In effetti, a parte la scritta Bomberos sulle giacche dei vigili del fuoco, non c’è assolutamente nulla nel film iberico – che peraltro è girato completamente in interni – che tradisca la sua origine europea, ma tant’è: Quarantine è stato rapidamente realizzato e dato in pasto al pubblico,e, com’era lecito aspettarsi, non regge il confronto.

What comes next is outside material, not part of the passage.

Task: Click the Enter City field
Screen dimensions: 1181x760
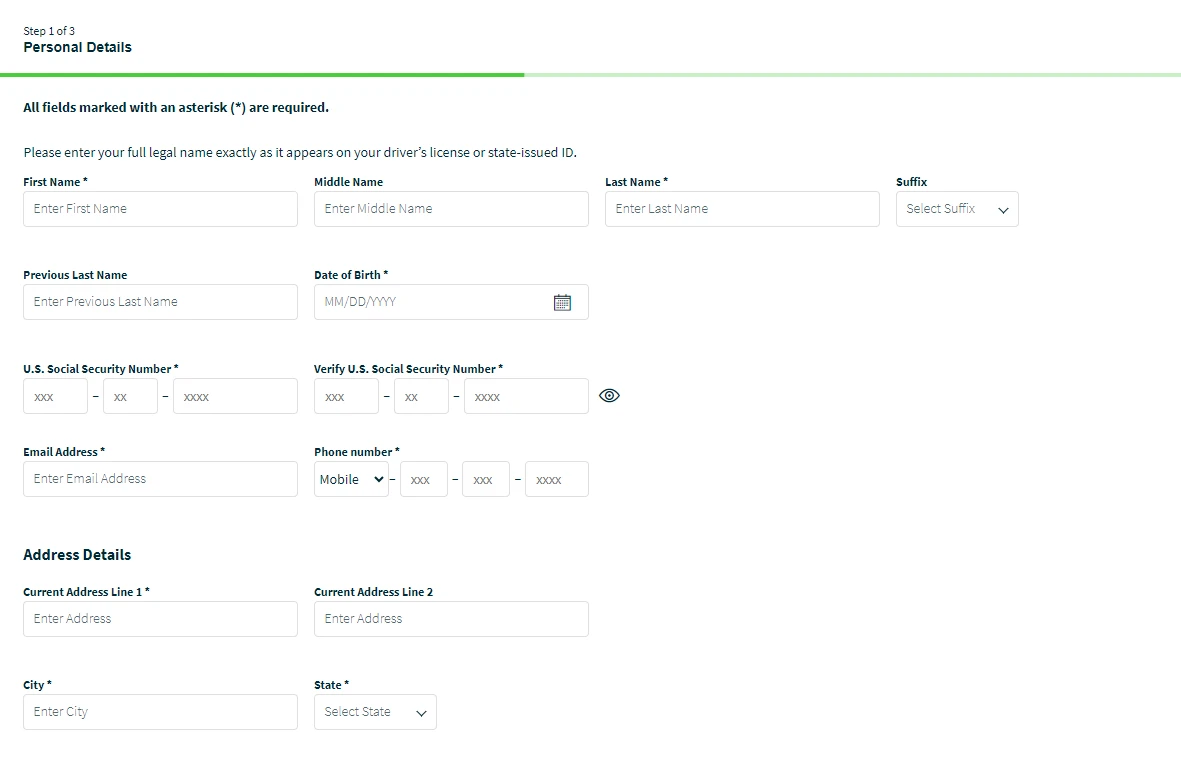Action: 160,711
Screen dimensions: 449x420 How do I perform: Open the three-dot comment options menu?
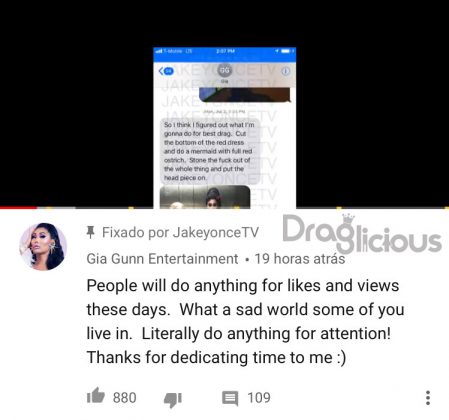pyautogui.click(x=428, y=398)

L’idea di base non è forse originalissima, ma è sempre efficace: lo spettatore assisterà alla vicenda di una troupe televisiva che, partita insieme ad un gruppo di pompieri per girare un servizio, si ritrova nel bel mezzo di un pericolosissimo e misterioso contagio: chiusi in un condominio dalle autorità, che bloccano tutte le uscite, i protagonisti se la dovranno vedere con gli inquilini ormai infetti, tramutati in una sorta di zombie parecchio irritabili…

La pellicola spagnola sfrutta abilmente il materiale di partenza, e riesce a colpire nel segno in più di un’occasione: lo scenografo ha fatto un lavoro egregio, e la fotografia in finta presa diretta fa il suo dovere. Già, perché tutta la storia viene ripresa dalla telecamera di uno dei personaggi, un po’ come accadeva in The Blair Witch Project per intenderci (anche se la paternità dell’idea è da ascriversi a Ruggero Deodato con il leggendario Cannibal Holocaust).

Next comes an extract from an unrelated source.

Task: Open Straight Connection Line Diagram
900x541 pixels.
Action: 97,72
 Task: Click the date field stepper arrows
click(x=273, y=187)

La prima delle note dolenti che riguardano il remake americano Quarantine è legata proprio a questo: le riprese sono troppo patinate per essere spacciate come autentiche, e gli stessi attori sono troppo belli e pulitini per risultare credibili nei loro ruoli: il tutto suona falso dalla prima all’ultima scena. Procedendo con la visione, l’inutilità di questo film si fa palese: in pratica l’originale viene rifatto parola per parola, inquadratura per inquadratura, ed esce dal confronto sconfitto su tutti i fronti. Ad aumentare la nostra perplessità nei confronti dell’operazione, c’è il fatto che gli autori statunitensi hanno lasciato i nomi spagnoli dei personaggi. A che pro?

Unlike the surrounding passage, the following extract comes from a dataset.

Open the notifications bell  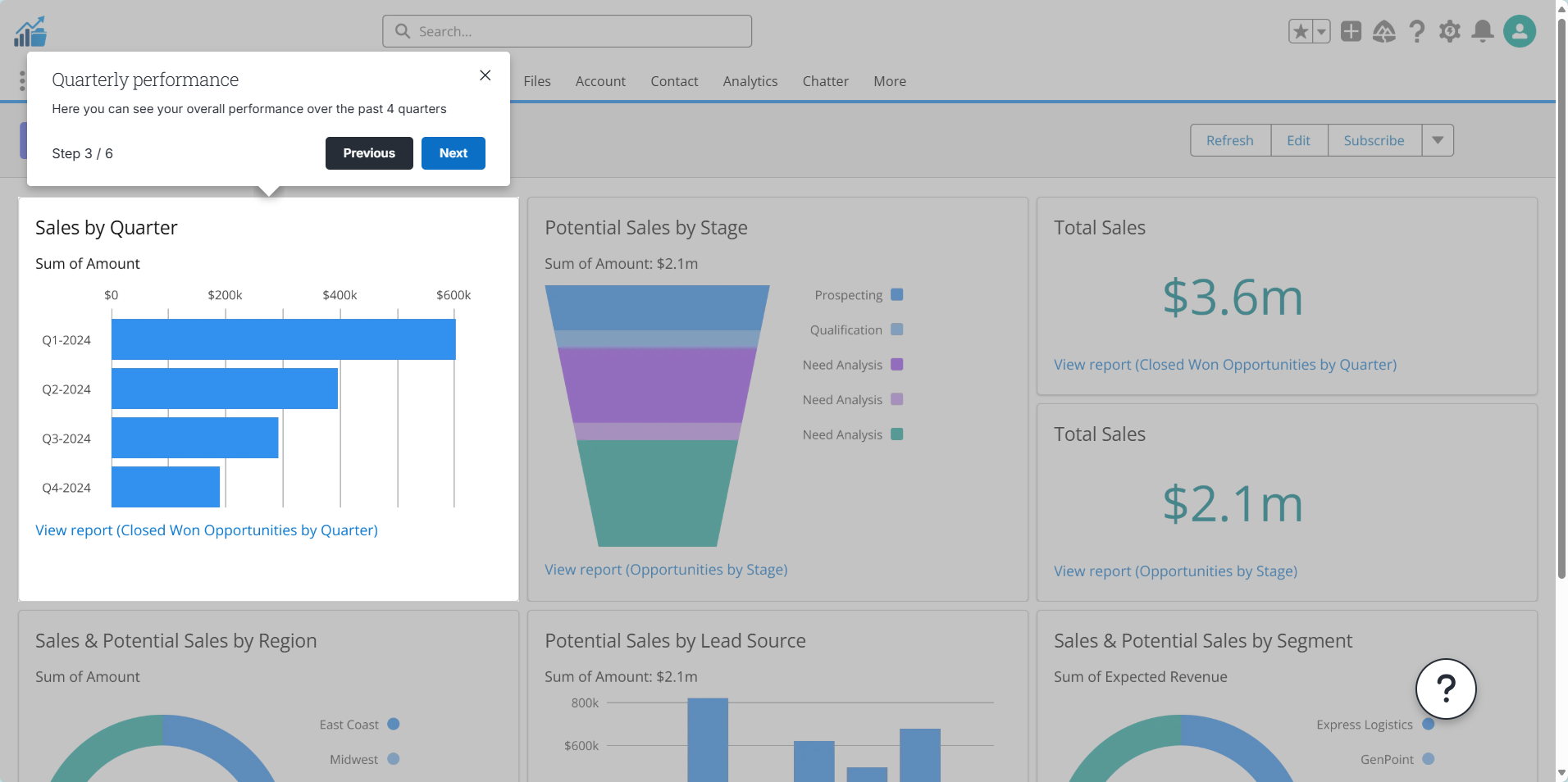(x=1482, y=32)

Sia [REC] che Quarantine hanno ottenuto un discreto successo all’uscita nelle sale e probabilmente, visto da solo, il secondo non sarebbe neanche un horror disprezzabile. Ma, dato che si tratta in pratica dello stesso film, non vedo il motivo di perdere tempo con Quarantine visto che l’originale si conferma per l’ennesima volta migliore della copia.